_Assigned task:_ What lines below mention the word "will"? Copy each one.

[Data for this exercise Boundary: Start]

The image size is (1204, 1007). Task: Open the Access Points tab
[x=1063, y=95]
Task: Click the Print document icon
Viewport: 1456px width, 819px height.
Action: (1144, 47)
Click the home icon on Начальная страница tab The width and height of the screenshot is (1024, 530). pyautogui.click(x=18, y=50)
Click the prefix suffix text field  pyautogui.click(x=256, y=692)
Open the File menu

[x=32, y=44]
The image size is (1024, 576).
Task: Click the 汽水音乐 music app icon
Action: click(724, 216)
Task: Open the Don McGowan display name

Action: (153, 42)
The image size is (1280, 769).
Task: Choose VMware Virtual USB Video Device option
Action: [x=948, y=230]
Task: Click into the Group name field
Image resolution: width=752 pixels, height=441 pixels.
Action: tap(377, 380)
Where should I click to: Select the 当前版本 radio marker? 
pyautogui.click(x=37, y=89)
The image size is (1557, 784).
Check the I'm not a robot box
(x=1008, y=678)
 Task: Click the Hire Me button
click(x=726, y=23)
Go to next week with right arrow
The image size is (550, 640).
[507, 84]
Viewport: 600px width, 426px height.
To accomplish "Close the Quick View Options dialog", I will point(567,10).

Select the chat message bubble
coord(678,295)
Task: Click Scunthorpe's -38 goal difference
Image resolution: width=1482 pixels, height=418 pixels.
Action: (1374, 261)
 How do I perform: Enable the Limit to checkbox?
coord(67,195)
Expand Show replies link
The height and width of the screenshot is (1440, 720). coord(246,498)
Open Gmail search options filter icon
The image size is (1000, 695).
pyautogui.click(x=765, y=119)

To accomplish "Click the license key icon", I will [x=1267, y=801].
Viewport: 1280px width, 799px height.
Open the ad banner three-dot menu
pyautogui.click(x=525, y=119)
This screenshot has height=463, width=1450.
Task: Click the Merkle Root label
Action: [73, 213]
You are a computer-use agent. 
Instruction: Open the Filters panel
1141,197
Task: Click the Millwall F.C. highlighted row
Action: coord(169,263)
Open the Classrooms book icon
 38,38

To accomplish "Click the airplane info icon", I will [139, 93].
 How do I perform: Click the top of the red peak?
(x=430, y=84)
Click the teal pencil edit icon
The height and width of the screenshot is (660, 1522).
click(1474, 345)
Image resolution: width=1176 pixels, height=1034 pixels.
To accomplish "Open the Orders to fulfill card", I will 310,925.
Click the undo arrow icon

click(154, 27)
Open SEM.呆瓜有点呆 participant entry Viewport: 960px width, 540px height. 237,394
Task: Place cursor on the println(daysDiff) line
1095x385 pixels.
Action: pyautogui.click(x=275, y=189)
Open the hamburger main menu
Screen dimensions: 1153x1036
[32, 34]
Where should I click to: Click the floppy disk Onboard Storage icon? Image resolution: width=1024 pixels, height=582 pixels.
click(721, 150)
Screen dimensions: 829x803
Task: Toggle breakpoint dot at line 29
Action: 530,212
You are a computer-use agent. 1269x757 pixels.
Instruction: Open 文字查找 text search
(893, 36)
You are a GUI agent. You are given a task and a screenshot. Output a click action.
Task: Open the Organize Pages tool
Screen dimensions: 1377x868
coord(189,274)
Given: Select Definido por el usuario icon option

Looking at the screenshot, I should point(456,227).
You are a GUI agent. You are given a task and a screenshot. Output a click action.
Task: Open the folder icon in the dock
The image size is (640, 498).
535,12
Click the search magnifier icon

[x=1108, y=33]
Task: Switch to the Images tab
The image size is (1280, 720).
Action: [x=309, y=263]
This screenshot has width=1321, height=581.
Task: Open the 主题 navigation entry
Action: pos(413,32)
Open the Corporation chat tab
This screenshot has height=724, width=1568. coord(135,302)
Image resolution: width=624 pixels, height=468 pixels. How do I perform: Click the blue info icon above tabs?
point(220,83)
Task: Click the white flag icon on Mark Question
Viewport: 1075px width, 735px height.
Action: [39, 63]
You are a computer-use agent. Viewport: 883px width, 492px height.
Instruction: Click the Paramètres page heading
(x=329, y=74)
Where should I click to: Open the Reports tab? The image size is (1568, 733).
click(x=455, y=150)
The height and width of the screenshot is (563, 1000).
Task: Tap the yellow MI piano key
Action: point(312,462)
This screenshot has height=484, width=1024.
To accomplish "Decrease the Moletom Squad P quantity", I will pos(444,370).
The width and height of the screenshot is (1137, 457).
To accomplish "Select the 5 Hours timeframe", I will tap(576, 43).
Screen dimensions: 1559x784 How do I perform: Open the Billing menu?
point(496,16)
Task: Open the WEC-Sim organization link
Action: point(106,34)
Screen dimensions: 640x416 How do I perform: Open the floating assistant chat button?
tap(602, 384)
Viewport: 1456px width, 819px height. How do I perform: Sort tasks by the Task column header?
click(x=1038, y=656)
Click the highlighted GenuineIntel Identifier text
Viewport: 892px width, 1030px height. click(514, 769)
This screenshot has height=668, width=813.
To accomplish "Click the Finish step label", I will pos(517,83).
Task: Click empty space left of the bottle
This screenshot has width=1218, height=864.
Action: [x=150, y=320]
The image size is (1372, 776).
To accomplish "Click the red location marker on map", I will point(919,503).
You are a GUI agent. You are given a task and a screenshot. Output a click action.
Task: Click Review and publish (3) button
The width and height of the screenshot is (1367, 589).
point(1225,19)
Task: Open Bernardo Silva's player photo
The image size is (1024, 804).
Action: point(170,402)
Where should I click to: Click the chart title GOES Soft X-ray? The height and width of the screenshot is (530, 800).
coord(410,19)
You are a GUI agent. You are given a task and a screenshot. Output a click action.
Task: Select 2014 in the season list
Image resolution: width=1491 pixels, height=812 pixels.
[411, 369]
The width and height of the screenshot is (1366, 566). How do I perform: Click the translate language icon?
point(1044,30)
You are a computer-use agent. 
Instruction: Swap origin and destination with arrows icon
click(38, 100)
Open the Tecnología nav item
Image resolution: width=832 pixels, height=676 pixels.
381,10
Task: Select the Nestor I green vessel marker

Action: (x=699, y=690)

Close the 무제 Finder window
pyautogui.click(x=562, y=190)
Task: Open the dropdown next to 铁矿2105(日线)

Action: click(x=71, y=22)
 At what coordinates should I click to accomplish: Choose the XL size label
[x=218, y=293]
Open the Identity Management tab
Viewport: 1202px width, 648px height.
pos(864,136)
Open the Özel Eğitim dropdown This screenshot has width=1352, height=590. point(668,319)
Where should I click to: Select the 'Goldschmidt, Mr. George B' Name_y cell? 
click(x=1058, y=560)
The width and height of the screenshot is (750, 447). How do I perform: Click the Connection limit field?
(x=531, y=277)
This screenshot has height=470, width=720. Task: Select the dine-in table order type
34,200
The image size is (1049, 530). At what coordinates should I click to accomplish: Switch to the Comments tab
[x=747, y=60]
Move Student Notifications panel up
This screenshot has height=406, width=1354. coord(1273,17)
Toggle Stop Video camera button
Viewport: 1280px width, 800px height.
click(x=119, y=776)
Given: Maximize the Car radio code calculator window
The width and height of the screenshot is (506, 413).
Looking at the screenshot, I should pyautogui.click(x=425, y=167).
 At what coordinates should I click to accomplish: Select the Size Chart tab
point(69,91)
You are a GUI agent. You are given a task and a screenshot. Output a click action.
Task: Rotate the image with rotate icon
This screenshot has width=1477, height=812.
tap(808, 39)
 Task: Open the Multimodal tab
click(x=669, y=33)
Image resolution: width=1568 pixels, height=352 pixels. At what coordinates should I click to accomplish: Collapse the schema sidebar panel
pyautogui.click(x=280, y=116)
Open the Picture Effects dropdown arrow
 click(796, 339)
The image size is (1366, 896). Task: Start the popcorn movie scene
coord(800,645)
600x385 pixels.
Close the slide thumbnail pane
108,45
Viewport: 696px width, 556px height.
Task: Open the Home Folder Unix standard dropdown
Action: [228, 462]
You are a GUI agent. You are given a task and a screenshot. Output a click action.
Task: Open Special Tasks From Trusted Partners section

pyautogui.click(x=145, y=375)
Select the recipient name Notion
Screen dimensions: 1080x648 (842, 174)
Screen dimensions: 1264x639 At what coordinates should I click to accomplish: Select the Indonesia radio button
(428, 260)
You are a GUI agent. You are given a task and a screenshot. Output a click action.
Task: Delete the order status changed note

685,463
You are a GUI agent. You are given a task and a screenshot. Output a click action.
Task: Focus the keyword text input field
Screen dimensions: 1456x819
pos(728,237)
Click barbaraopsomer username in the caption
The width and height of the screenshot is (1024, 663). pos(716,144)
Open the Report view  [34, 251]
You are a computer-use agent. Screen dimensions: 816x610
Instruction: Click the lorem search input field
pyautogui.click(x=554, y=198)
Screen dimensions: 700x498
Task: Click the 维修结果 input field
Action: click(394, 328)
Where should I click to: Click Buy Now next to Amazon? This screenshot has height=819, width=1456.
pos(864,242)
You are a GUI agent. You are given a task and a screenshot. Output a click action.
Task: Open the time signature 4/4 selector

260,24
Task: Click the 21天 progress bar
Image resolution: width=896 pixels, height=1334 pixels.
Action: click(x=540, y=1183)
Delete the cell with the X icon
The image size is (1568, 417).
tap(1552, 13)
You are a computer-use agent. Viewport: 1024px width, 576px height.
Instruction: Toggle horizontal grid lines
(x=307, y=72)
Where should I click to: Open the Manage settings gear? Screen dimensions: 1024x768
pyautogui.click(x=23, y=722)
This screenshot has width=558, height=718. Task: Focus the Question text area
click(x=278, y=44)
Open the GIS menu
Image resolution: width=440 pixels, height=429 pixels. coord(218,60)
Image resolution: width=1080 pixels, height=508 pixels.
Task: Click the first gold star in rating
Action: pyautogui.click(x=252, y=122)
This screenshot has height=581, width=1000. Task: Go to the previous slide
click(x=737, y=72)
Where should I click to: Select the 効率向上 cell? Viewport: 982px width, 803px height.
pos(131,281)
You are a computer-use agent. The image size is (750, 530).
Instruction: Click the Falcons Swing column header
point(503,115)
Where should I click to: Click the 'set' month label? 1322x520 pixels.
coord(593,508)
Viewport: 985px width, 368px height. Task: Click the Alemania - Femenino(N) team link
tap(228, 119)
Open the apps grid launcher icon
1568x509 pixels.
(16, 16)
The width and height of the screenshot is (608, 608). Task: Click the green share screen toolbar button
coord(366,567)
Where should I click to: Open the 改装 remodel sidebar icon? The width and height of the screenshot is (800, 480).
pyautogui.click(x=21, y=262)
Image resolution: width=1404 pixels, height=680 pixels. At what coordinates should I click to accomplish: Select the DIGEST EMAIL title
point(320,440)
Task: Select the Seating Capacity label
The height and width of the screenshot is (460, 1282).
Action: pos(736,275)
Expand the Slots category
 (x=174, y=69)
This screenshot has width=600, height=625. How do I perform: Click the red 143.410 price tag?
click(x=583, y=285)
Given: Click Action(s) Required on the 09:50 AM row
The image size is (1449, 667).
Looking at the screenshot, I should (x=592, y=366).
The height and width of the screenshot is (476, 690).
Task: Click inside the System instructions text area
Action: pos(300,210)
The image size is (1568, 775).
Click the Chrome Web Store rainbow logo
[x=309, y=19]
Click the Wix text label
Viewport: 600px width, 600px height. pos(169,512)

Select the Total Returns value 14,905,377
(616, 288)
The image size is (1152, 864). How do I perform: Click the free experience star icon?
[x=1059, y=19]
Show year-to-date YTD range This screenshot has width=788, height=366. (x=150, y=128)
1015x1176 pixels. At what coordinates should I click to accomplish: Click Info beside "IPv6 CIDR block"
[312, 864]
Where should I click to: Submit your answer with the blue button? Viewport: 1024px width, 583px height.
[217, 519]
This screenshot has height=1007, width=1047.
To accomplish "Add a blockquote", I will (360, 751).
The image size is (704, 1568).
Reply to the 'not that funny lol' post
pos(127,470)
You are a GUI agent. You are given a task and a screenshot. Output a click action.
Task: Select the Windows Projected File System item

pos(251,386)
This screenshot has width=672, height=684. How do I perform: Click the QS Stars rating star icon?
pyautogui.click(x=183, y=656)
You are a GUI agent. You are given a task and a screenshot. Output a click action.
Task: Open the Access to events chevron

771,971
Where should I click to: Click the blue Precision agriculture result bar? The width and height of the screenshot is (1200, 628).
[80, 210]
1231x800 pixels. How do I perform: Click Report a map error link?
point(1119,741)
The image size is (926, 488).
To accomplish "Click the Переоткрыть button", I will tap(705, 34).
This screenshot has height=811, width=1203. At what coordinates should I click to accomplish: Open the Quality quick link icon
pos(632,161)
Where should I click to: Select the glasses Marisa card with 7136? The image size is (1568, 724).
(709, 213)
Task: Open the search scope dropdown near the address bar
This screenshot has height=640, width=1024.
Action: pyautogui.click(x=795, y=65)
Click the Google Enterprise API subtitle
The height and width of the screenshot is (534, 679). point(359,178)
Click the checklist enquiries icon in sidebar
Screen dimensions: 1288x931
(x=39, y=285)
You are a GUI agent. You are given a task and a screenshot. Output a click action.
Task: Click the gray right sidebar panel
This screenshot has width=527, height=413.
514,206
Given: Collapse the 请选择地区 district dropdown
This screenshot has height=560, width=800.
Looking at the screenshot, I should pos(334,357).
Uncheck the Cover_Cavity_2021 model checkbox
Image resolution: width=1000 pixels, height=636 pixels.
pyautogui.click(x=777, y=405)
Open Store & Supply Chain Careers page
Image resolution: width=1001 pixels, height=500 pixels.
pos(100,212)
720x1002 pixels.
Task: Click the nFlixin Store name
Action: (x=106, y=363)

[Data for this exercise Boundary: End]

_Exercise result:_
To accomplish "Close the Quick View Options dialog", I will point(567,10).
To accomplish "Click the license key icon", I will [x=1267, y=801].
To accomplish "Click the airplane info icon", I will [139, 93].
To accomplish "Open the Orders to fulfill card", I will 310,925.
To accomplish "Decrease the Moletom Squad P quantity", I will pos(444,370).
To accomplish "Select the 5 Hours timeframe", I will tap(576, 43).
To accomplish "Click the Finish step label", I will pos(517,83).
To accomplish "Click the red location marker on map", I will point(919,503).
To accomplish "Add a blockquote", I will (360, 751).
To accomplish "Click the Переоткрыть button", I will tap(705, 34).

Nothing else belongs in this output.